Deena Abdelwahed anchors ‘Magec / The Desert’ with striking music and sound design
The multidisciplinary stage project continues as the second chapter of Brussels-based Moroccan choreographer Radouan Mriziga’s conceptual journey through mountain, desert and sea
Choreographer Radouan Mriziga’s new multidisciplinary stage project Magec / the Desert, which premiered this year, is receiving international attention, with Deena Abdelwahed providing its music and sound design.
Magec / the Desert investigates the world’s great deserts, from the Sahara to the steppes of Central Asia, as living landscapes governed by their own rhythms, systems and wisdom. The piece unfolds as a sensory and poetic meditation on nature’s grandeur, suggesting that these environments reveal themselves only when humanity approaches them with humility and space.
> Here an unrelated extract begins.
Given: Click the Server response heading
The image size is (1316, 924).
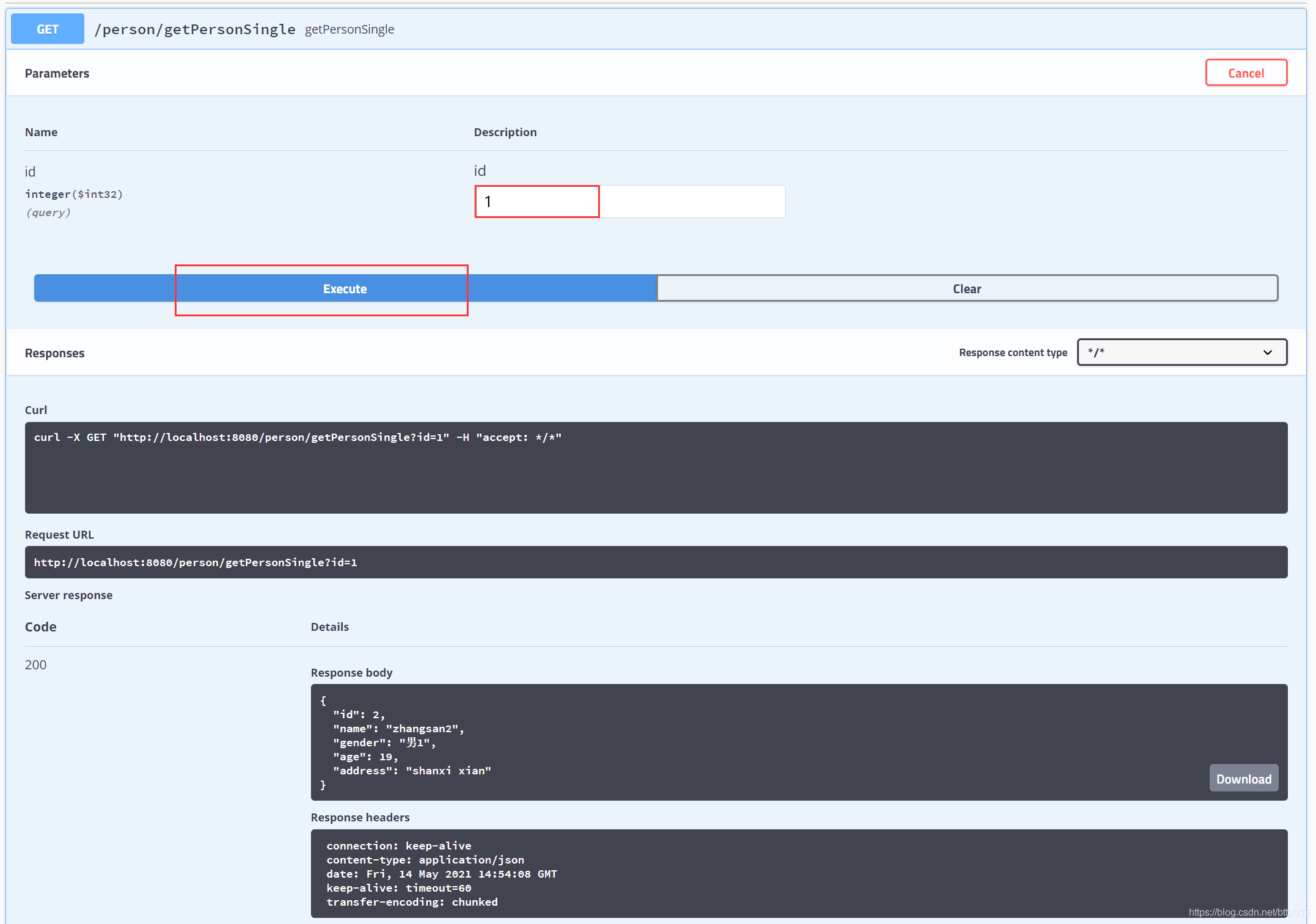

Performed by a cast of six dancers, the production combines music, text and movement inspired by indigenous cultures to question humanity’s deeply anthropocentric relationship with the world. Deena Abdelwahed’s music and sound design form a central pillar of this polyphonic creation, amplifying its immersive narrative. Her soundscape anchors the performance, transforming the stage into a sensory desert, weaving together atmospheric textures, rhythmic pulses and sonic references to landscape and memory.
Debuting in Belgium, the work has since continued its international trajectory with performances in France, Germany, Tunisia, Switzerland and the United Arab Emirates.
The project forms the second instalment of Radouan Mriziga’s wider trilogy exploring the mountain, the desert and the sea as spaces of knowledge and embodied wisdom. The first chapter, Atlas / The Mountain, debuted in 2024, while Magec / the Desert continues this conceptual journey by approaching natural environments not merely as physical landscapes, but as living archives shaped by memory, cultural practice and ecological understanding. Within this trilogy, each terrain is treated as a site of transformation, offering alternative ways of perceiving time, belonging and humanity’s relationship with the natural world.